• **EXERCISE DATA**:

------------------------------------------------

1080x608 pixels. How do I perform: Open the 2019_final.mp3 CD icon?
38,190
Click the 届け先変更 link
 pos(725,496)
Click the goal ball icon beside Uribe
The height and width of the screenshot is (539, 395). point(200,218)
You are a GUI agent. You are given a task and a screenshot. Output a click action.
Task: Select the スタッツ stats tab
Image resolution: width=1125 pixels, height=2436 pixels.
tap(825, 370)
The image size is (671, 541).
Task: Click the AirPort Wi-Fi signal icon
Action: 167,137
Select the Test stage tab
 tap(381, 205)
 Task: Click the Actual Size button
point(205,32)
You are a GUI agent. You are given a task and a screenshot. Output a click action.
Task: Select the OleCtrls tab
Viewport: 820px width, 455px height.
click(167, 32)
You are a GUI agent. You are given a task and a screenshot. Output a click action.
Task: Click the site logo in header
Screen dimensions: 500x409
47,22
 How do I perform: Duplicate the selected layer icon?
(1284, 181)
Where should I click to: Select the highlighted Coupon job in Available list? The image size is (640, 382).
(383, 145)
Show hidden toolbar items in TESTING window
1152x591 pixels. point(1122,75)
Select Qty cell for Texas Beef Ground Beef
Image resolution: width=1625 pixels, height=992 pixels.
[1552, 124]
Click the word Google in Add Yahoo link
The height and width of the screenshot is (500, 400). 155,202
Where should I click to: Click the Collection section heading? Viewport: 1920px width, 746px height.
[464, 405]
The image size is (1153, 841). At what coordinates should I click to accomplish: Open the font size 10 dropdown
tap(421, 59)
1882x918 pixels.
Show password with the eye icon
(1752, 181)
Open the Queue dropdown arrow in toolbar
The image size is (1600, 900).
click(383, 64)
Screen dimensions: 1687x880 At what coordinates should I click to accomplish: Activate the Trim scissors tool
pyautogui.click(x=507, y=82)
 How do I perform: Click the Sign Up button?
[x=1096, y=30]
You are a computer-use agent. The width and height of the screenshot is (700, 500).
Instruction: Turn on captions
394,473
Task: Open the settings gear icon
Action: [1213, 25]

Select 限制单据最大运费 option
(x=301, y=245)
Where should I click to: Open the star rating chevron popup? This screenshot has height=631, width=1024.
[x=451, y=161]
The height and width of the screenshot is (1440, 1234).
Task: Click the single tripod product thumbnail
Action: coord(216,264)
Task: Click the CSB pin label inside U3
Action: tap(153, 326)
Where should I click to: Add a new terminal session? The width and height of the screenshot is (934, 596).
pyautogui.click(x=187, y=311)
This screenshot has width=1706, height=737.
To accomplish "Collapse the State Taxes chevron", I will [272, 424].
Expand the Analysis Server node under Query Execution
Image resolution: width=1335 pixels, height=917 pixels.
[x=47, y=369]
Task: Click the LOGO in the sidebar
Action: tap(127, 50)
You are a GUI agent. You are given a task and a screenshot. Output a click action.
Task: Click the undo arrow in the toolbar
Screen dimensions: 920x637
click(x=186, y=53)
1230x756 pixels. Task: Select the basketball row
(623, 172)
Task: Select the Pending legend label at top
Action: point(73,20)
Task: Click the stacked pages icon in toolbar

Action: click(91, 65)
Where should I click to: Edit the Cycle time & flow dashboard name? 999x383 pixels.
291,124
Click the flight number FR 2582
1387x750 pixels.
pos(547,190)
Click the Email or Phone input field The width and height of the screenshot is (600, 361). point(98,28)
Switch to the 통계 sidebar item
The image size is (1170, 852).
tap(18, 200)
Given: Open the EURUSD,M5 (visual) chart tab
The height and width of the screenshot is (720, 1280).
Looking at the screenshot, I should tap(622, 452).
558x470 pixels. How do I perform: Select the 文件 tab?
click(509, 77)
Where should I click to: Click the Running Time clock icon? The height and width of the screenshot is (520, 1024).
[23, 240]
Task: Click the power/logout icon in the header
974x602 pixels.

------------------------------------------------

• **EXERCISE INSTRUCTIONS**: Each record must be copied out exactly and in full.

• **OUTPUT OF THE TASK**:
1080x608 pixels. How do I perform: Open the 2019_final.mp3 CD icon?
38,190
Click the 届け先変更 link
 pos(725,496)
Click the goal ball icon beside Uribe
The height and width of the screenshot is (539, 395). point(200,218)
You are a GUI agent. You are given a task and a screenshot. Output a click action.
Task: Select the スタッツ stats tab
Image resolution: width=1125 pixels, height=2436 pixels.
tap(825, 370)
The image size is (671, 541).
Task: Click the AirPort Wi-Fi signal icon
Action: 167,137
Select the Test stage tab
 tap(381, 205)
 Task: Click the Actual Size button
point(205,32)
You are a GUI agent. You are given a task and a screenshot. Output a click action.
Task: Select the OleCtrls tab
Viewport: 820px width, 455px height.
click(167, 32)
You are a GUI agent. You are given a task and a screenshot. Output a click action.
Task: Click the site logo in header
Screen dimensions: 500x409
47,22
 How do I perform: Duplicate the selected layer icon?
(1284, 181)
Where should I click to: Select the highlighted Coupon job in Available list? The image size is (640, 382).
(383, 145)
Show hidden toolbar items in TESTING window
1152x591 pixels. point(1122,75)
Select Qty cell for Texas Beef Ground Beef
Image resolution: width=1625 pixels, height=992 pixels.
[1552, 124]
Click the word Google in Add Yahoo link
The height and width of the screenshot is (500, 400). 155,202
Where should I click to: Click the Collection section heading? Viewport: 1920px width, 746px height.
[464, 405]
The image size is (1153, 841). At what coordinates should I click to accomplish: Open the font size 10 dropdown
tap(421, 59)
1882x918 pixels.
Show password with the eye icon
(1752, 181)
Open the Queue dropdown arrow in toolbar
The image size is (1600, 900).
click(383, 64)
Screen dimensions: 1687x880 At what coordinates should I click to accomplish: Activate the Trim scissors tool
pyautogui.click(x=507, y=82)
 How do I perform: Click the Sign Up button?
[x=1096, y=30]
You are a computer-use agent. The width and height of the screenshot is (700, 500).
Instruction: Turn on captions
394,473
Task: Open the settings gear icon
Action: [1213, 25]

Select 限制单据最大运费 option
(x=301, y=245)
Where should I click to: Open the star rating chevron popup? This screenshot has height=631, width=1024.
[x=451, y=161]
The height and width of the screenshot is (1440, 1234).
Task: Click the single tripod product thumbnail
Action: coord(216,264)
Task: Click the CSB pin label inside U3
Action: tap(153, 326)
Where should I click to: Add a new terminal session? The width and height of the screenshot is (934, 596).
pyautogui.click(x=187, y=311)
This screenshot has width=1706, height=737.
To accomplish "Collapse the State Taxes chevron", I will [272, 424].
Expand the Analysis Server node under Query Execution
Image resolution: width=1335 pixels, height=917 pixels.
[x=47, y=369]
Task: Click the LOGO in the sidebar
Action: tap(127, 50)
You are a GUI agent. You are given a task and a screenshot. Output a click action.
Task: Click the undo arrow in the toolbar
Screen dimensions: 920x637
click(x=186, y=53)
1230x756 pixels. Task: Select the basketball row
(623, 172)
Task: Select the Pending legend label at top
Action: point(73,20)
Task: Click the stacked pages icon in toolbar

Action: click(91, 65)
Where should I click to: Edit the Cycle time & flow dashboard name? 999x383 pixels.
291,124
Click the flight number FR 2582
1387x750 pixels.
pos(547,190)
Click the Email or Phone input field The width and height of the screenshot is (600, 361). point(98,28)
Switch to the 통계 sidebar item
The image size is (1170, 852).
tap(18, 200)
Given: Open the EURUSD,M5 (visual) chart tab
The height and width of the screenshot is (720, 1280).
Looking at the screenshot, I should tap(622, 452).
558x470 pixels. How do I perform: Select the 文件 tab?
click(509, 77)
Where should I click to: Click the Running Time clock icon? The height and width of the screenshot is (520, 1024).
[23, 240]
Task: Click the power/logout icon in the header
974x602 pixels.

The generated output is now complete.